▸ TASK DATA

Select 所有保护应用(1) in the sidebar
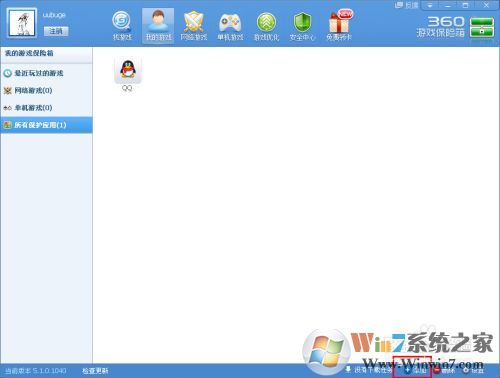 coord(46,125)
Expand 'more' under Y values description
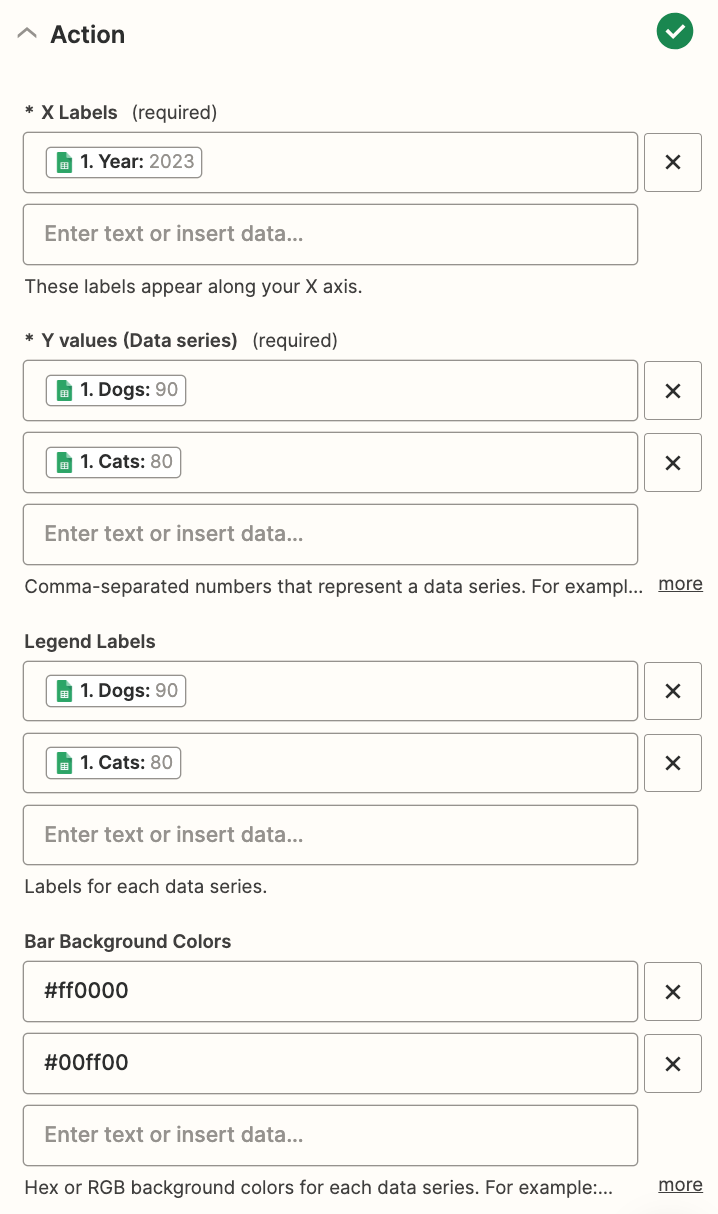 tap(680, 583)
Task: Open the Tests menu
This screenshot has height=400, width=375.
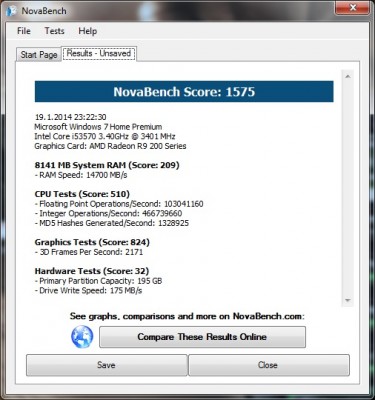Action: 54,31
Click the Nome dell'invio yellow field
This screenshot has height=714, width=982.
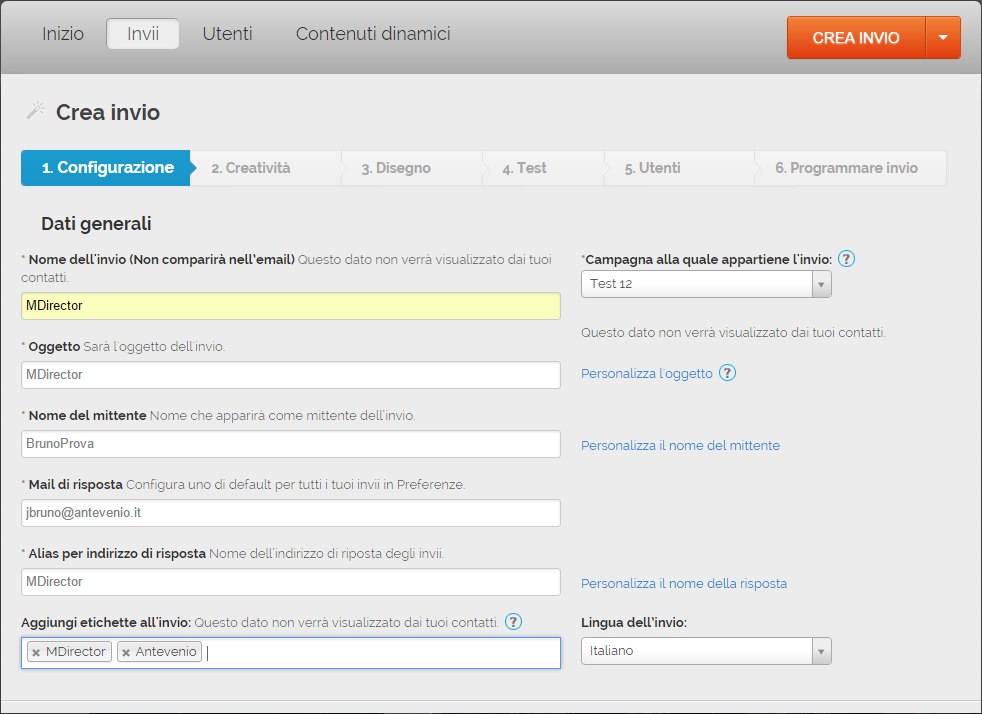tap(290, 306)
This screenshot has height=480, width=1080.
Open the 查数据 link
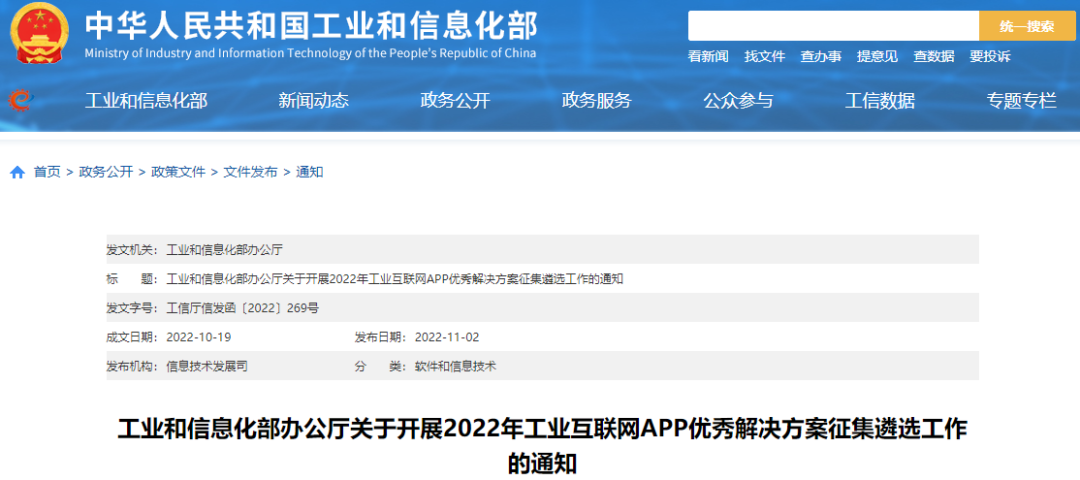pyautogui.click(x=934, y=57)
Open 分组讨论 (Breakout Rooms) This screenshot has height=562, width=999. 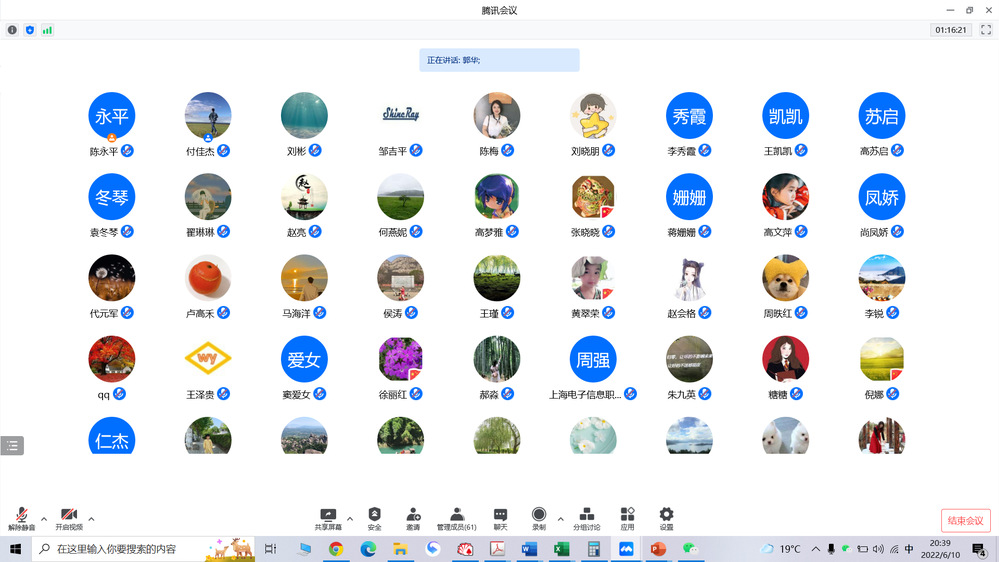coord(587,517)
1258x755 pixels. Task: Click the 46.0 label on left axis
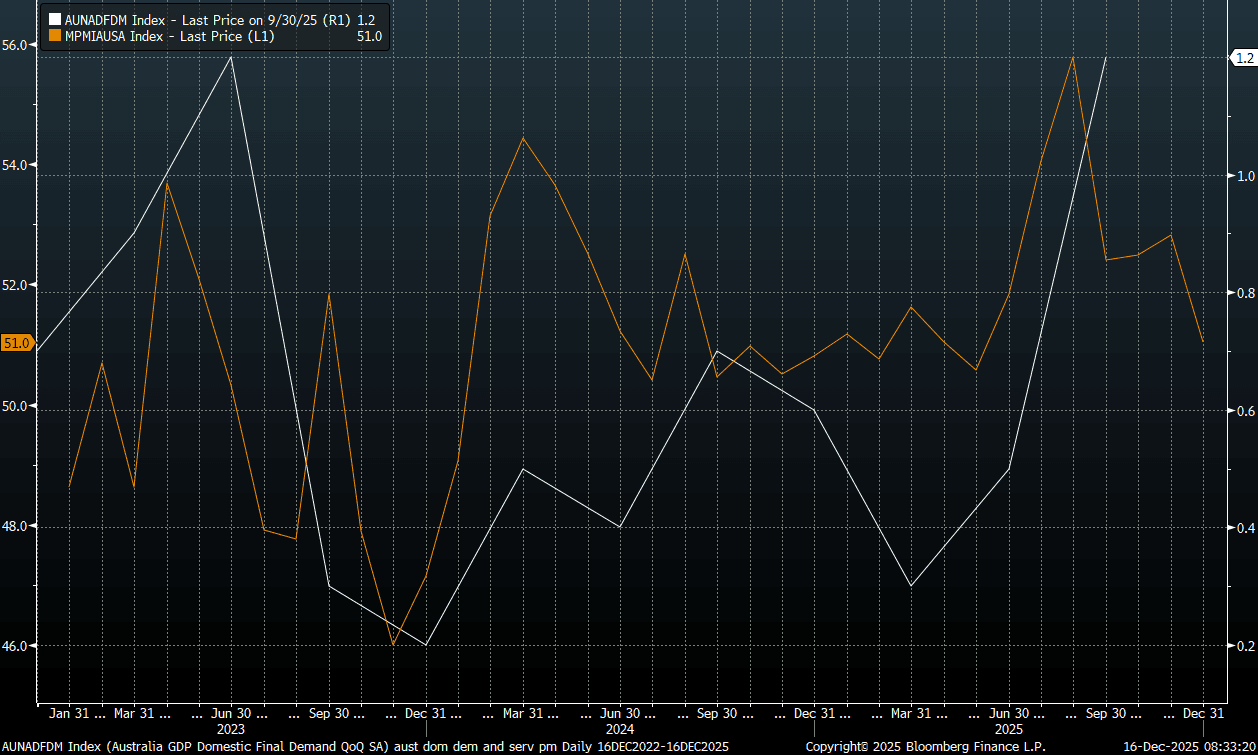coord(17,647)
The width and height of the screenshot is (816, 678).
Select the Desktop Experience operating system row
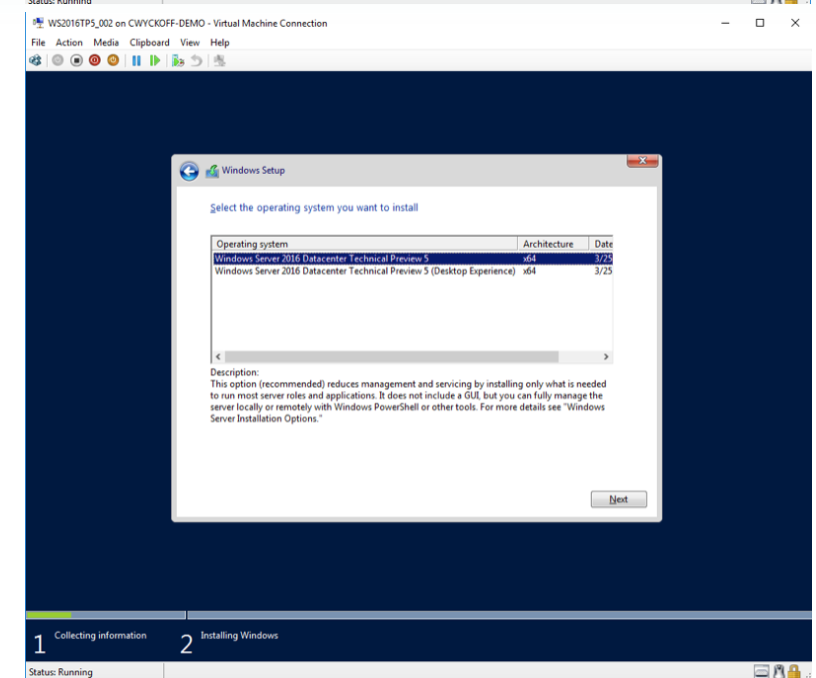coord(365,270)
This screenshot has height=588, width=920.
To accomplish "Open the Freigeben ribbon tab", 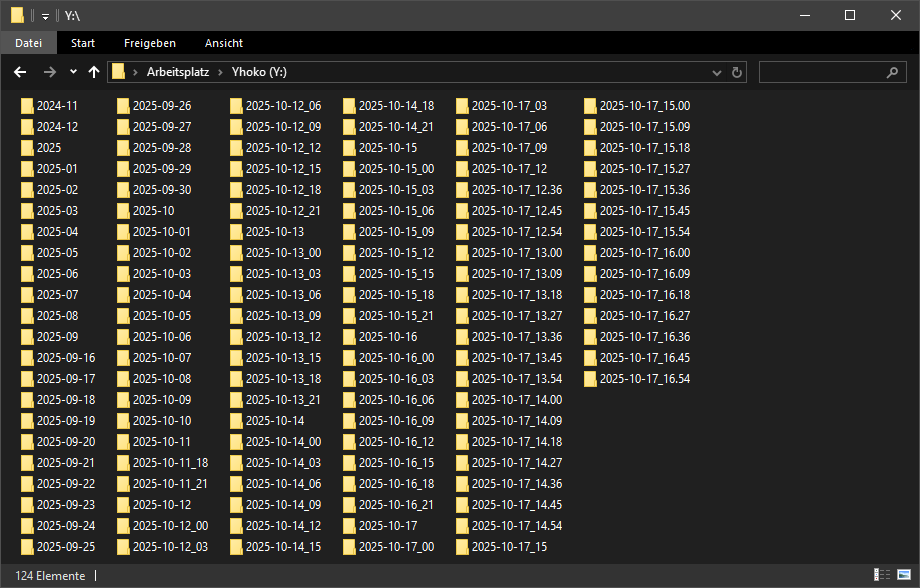I will coord(150,43).
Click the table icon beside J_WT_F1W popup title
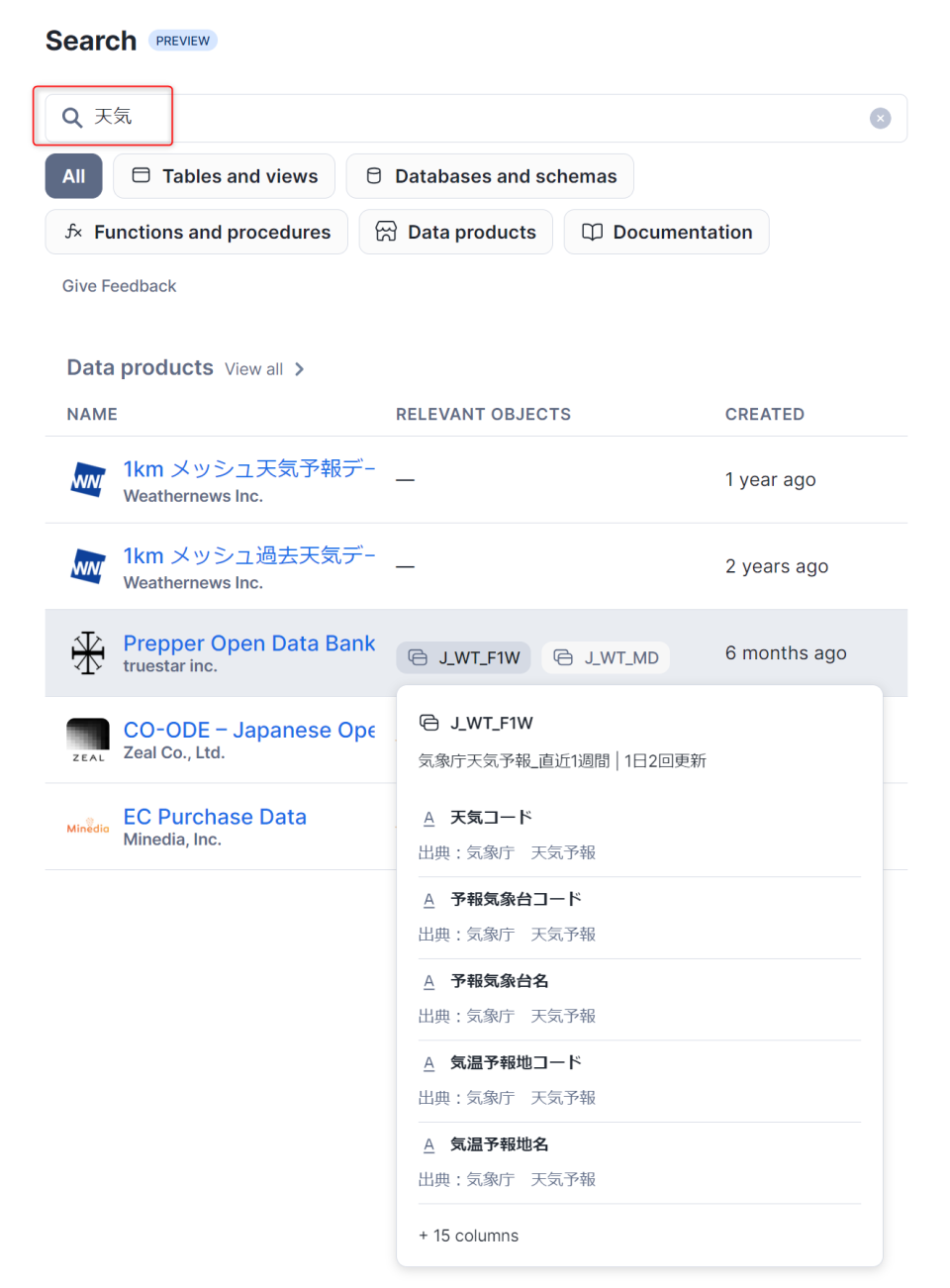Image resolution: width=950 pixels, height=1288 pixels. click(x=428, y=723)
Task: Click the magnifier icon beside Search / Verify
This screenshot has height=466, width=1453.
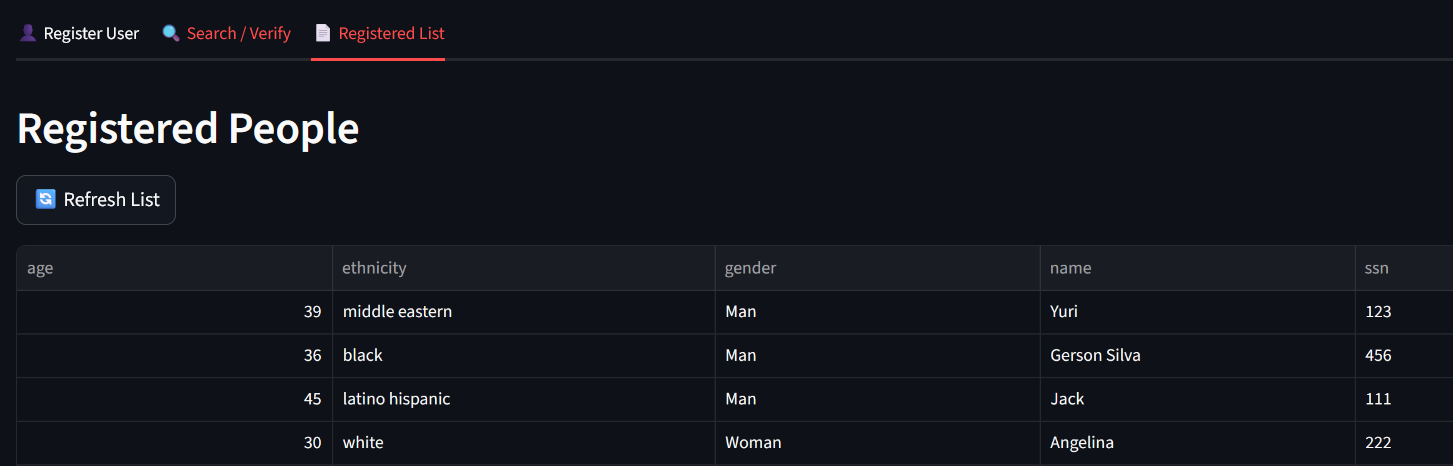Action: tap(171, 33)
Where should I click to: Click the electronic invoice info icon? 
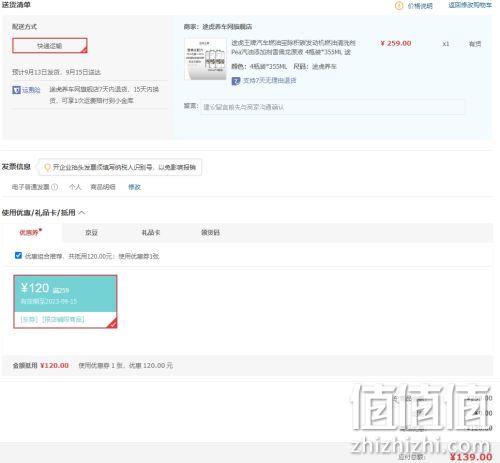[x=54, y=187]
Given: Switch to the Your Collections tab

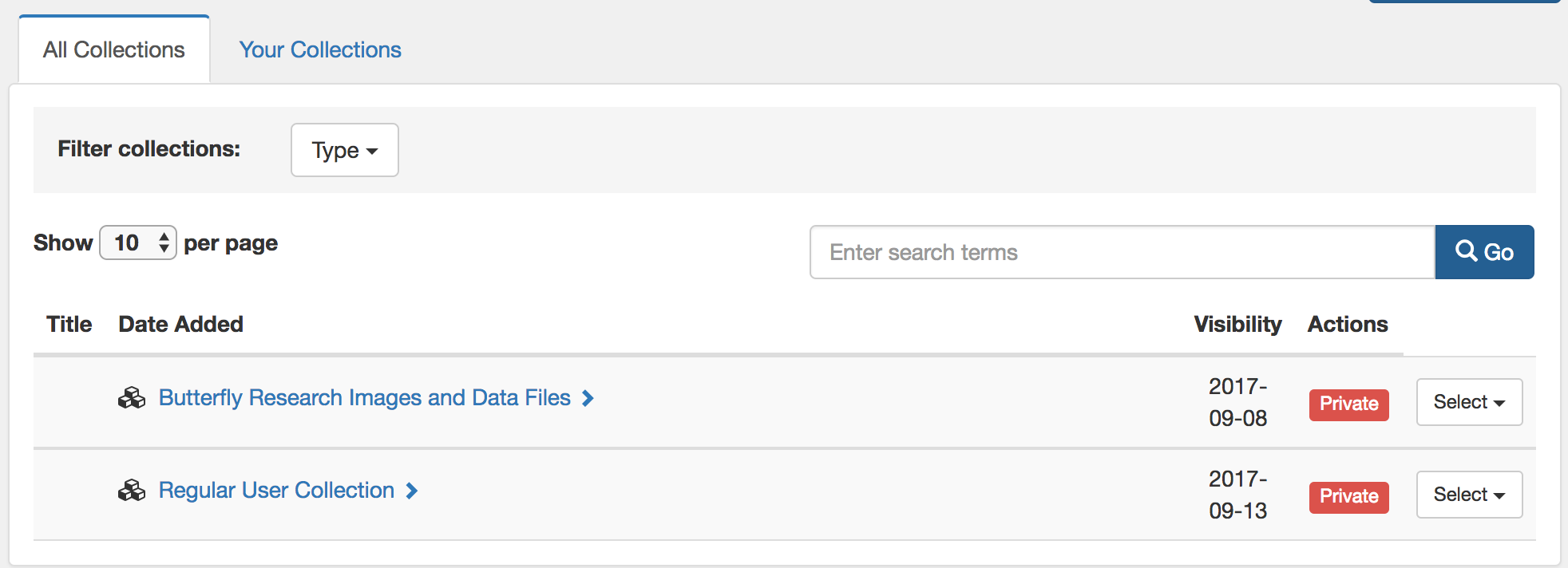Looking at the screenshot, I should click(x=319, y=49).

▸ EXERCISE DESCRIPTION
Quote the material above exactly, from the line holding "Click the table" through its last line, including both. Omit the pictures.

▸ REPLY
Click the table icon beside J_WT_F1W popup title
Image resolution: width=950 pixels, height=1288 pixels. click(x=428, y=723)
Task: Click the magnifier icon beside Search / Verify
This screenshot has height=466, width=1453.
Action: tap(171, 33)
Where should I click to: Click the electronic invoice info icon? 
[x=54, y=187]
Given: Switch to the Your Collections tab

Looking at the screenshot, I should click(x=319, y=49).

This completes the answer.